### EXERCISE A
Answer these three questions from the patent claims:
(i) According to claim 25, how often is the data obtained?
(ii) Which protocols does claim 26 list?
(iii) According to claim 32, where does the agent reside?

Start SELECTED TEXT

23. The computer program of claim 22, wherein: the agent includes shared libraries containing system calls for obtaining other data from the device; and the computer program further comprises instructions that cause the machine to load the shared libraries into the agent when the plug-in is loaded.
24. The computer program of claim 22, wherein the data is obtained from the device periodically.
25. The computer program of claim 24, wherein the data is obtained every minute.
26. The computer program of claim 22, wherein the plurality of protocols comprises simple mail transfer protocol (SMTP), hyper text transfer protocol (HTTP), and secure sockets layer (SSL) protocol.
27. The computer program of claim 22, wherein data transmission is effected using at least one of a proxy and socket.
28. The computer program of claim 22, wherein: the agent resides on an internal network that includes the device; and the computer program further comprises instructions that cause the machine to select another machine on the internal network to transmit the data over the external network.
29. The computer program of claim 28, wherein the external network includes the Internet.
30. The computer program of claim 28, wherein the agent resides on the device.
31. The computer program of claim 28, wherein the agent resides on a machine located on the internal network that is not the device.
32. The computer program of claim 22, wherein: the device comprises a network device located on an internal network; and the agent resides on a server that is also on the internal network.
33. The computer program of claim 22, wherein the data relates to one or more of the following: a processor on the device, memory on the device, a hard drive on the device, an internal network on which the device is located, and software installed on the device.

End SELECTED TEXT

### EXERCISE B
In the records, rewrite the lines from the one containing "Where should I click to: Select" up to and including the one containing "tap(1030, 600)", replacing "cost per link click" with "cost per result" and leaving everything else unchanged. Return only those lines.

Start STORED RECORDS

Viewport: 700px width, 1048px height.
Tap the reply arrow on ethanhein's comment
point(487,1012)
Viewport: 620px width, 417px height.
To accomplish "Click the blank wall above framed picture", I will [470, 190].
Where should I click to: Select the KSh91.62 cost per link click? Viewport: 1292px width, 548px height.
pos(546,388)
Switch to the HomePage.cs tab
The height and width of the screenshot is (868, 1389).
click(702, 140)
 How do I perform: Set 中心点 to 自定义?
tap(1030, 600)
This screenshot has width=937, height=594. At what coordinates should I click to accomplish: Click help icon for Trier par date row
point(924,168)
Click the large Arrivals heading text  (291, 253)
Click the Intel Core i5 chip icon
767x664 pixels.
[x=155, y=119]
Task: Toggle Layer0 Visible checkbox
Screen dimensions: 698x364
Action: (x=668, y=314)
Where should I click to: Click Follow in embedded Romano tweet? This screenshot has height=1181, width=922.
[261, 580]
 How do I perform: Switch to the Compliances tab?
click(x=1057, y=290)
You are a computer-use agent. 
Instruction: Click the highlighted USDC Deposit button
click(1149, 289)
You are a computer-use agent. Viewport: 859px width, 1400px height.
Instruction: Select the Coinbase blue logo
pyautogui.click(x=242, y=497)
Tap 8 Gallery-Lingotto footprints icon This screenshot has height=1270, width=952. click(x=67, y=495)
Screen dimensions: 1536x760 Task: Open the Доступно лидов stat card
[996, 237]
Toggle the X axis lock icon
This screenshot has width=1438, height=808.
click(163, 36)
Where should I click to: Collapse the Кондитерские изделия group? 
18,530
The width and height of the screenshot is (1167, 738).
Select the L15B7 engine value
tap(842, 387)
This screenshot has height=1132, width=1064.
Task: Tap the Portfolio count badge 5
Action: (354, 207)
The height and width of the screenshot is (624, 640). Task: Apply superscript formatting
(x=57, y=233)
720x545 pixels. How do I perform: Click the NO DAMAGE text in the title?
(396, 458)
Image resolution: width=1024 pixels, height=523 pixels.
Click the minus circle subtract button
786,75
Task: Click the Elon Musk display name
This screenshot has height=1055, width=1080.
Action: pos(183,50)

End STORED RECORDS

### EXERCISE RESPONSE A
(i) Every minute.
(ii) Simple mail transfer protocol (SMTP), hyper text transfer protocol (HTTP), and secure sockets layer (SSL) protocol.
(iii) On a server that is also on the internal network.

### EXERCISE RESPONSE B
Where should I click to: Select the KSh91.62 cost per result? Viewport: 1292px width, 548px height.
pos(546,388)
Switch to the HomePage.cs tab
The height and width of the screenshot is (868, 1389).
click(702, 140)
 How do I perform: Set 中心点 to 自定义?
tap(1030, 600)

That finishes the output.